POLÍTICA
Delegado pede prisão preventiva de procurador que matou morador de rua
O delegado Edison Pick, da Delegacia Especializada de Homicídios e Proteção à Pessoa (DHPP) de Cuiabá pediu que a prisão do procurador da Assembleia Legislativa de Mato Grosso (ALMT), Luiz Eduardo Figueiredo Rocha e Silva, seja convertida para preventiva. Luiz Eduardo é suspeito de matar morador em situação de rua, Ney Muller Alves Pereira, de 42 anos, com um tiro no rosto na noite de quarta-feira (9), no bairro Boa Esperança, na Capital.
O procurador foi preso em flagrante nessa quinta-feira (10), depois de se apresentar voluntariamente na DHPP. Ele confessou o crime em depoimento ao delegado, e alegou que o morador de rua havia danificado seu veículo, uma caminhonete Land Rover.
Reprodução

Luiz Eduardo passou a noite preso e, na manhã desta sexta-feira (11), foi encaminhado ao Fórum de Cuiabá. Ele deve passar por audiência de custódia na tarde desta sexta. Pick representou pela prisão preventiva e acredita que a Justiça acate o pedido. “Vista a gravidade do fato e por ser crime de honra”, salienta.
Como já publicado pelo
, o advogado Rodrigo Pouso, que patrocina a defesa do procurador, declarou que o suspeito “não tem uma motivação específica”, que se trata de uma “fatalidade” de um caso e que Luiz Eduardo “não tinha intenção de matar”.
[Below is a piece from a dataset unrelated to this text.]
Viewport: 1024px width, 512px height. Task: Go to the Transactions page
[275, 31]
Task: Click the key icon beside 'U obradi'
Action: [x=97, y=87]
Crime pode ter sido premeditado
O delegado Edison Pick acredita que o crime foi premeditado. Em depoimento, o procurador afirmou que estava jantando com a família em um restaurante de um posto de combustível, momentos antes do crime, quando a vítima teria, supostamente, depredado alguns veículos. O suspeito chegou a levar a família em casa e teria ido ao Batalhão da PM do Boa Esperança.
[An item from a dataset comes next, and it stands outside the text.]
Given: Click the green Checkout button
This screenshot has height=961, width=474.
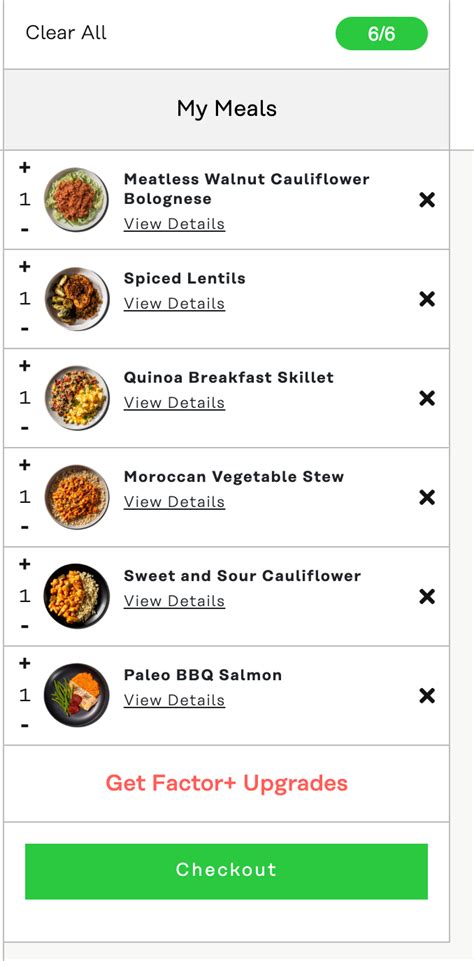Looking at the screenshot, I should tap(226, 871).
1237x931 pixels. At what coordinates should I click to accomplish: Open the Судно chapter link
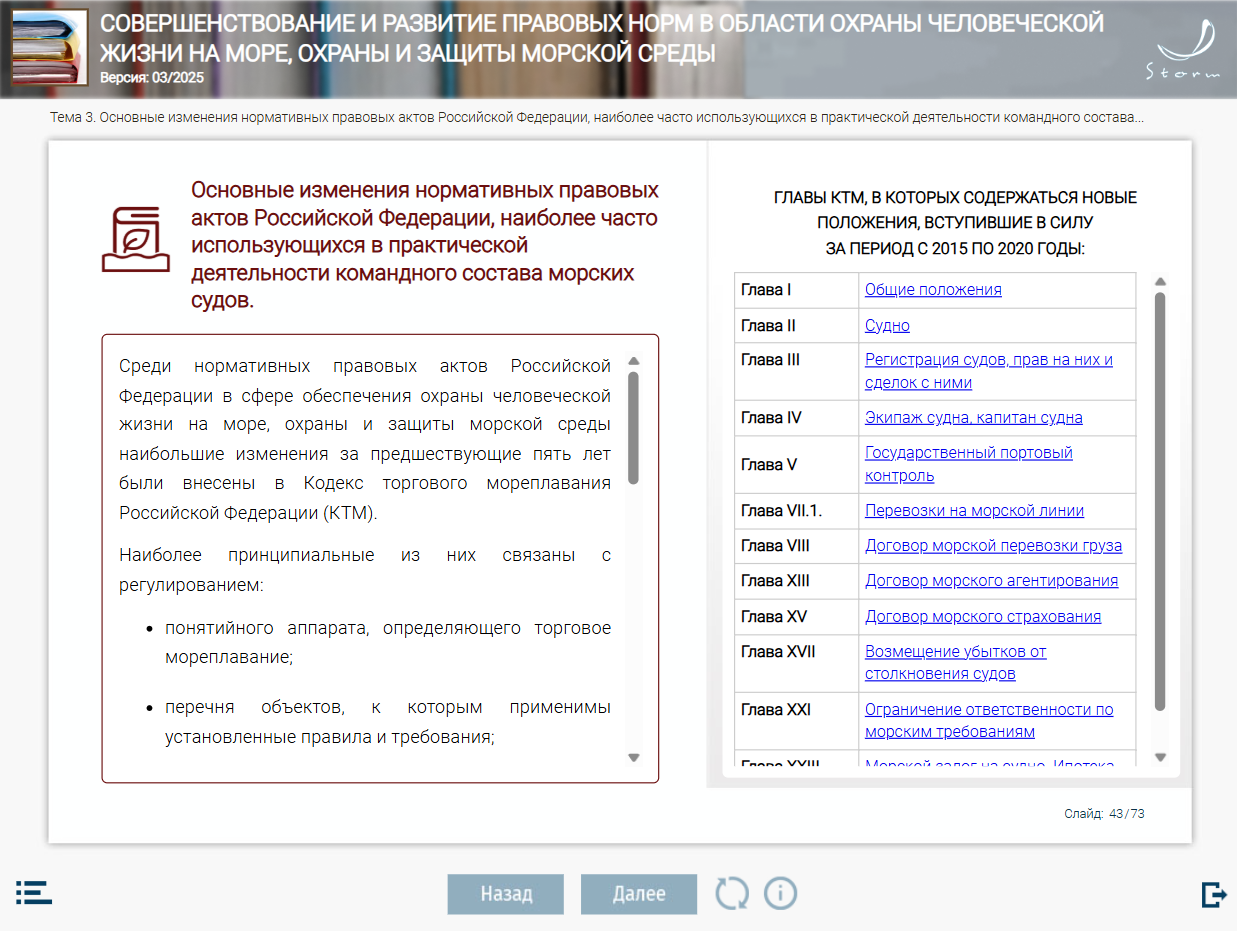pos(887,326)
Após relatar os fatos à polícia, estava voltando para casa e encontrou a vítima no caminho. “Ele já chegou com os vidros abaixados, tanto do motorista como do lado passageiro. Quando ele chega próximo à vítima, ele chama a vítima, a vítima vem e aí ele efetua o movimento de empunhar a arma e efetua o disparo”, afirmou.
Luiz Eduardo e Ney Muller não se conheciam. Ainda segundo o depoimento, o procurador não teria visto quem depredou seu veículo e acredita que foi Ney pelas características que foram passadas a ele no posto de combustível. “Falaram [para ele] que era uma pessoa magra, alta, com uma camiseta vermelha e de short. E aí ele viu nas duas oportunidades a mesma pessoa com as mesmas características”, explicou.
O crime
Ney Muller foi morto com um tiro no rosto, na Avenida Edgar Vieira, próximo a UFMT, no bairro Boa Esperança. De acordo com a Polícia Miltar, estudantes da universidade testemunharam o assassinato.
Por meio de relato, os acadêmicos disseram que Ney estava caminhando, quando uma caminhonete Land Rover preta parou, o motorista chamou o morador em situação de rua pelo nome e atirou. Em seguida, o suspeito fugiu sentido a Avenida Fernando Corrêa da Costa.
Uma equipe do Serviço de Atendimento Móvel de Urgência (Samu) foi acionada, mas a vítima já não apresentava sinais vitais.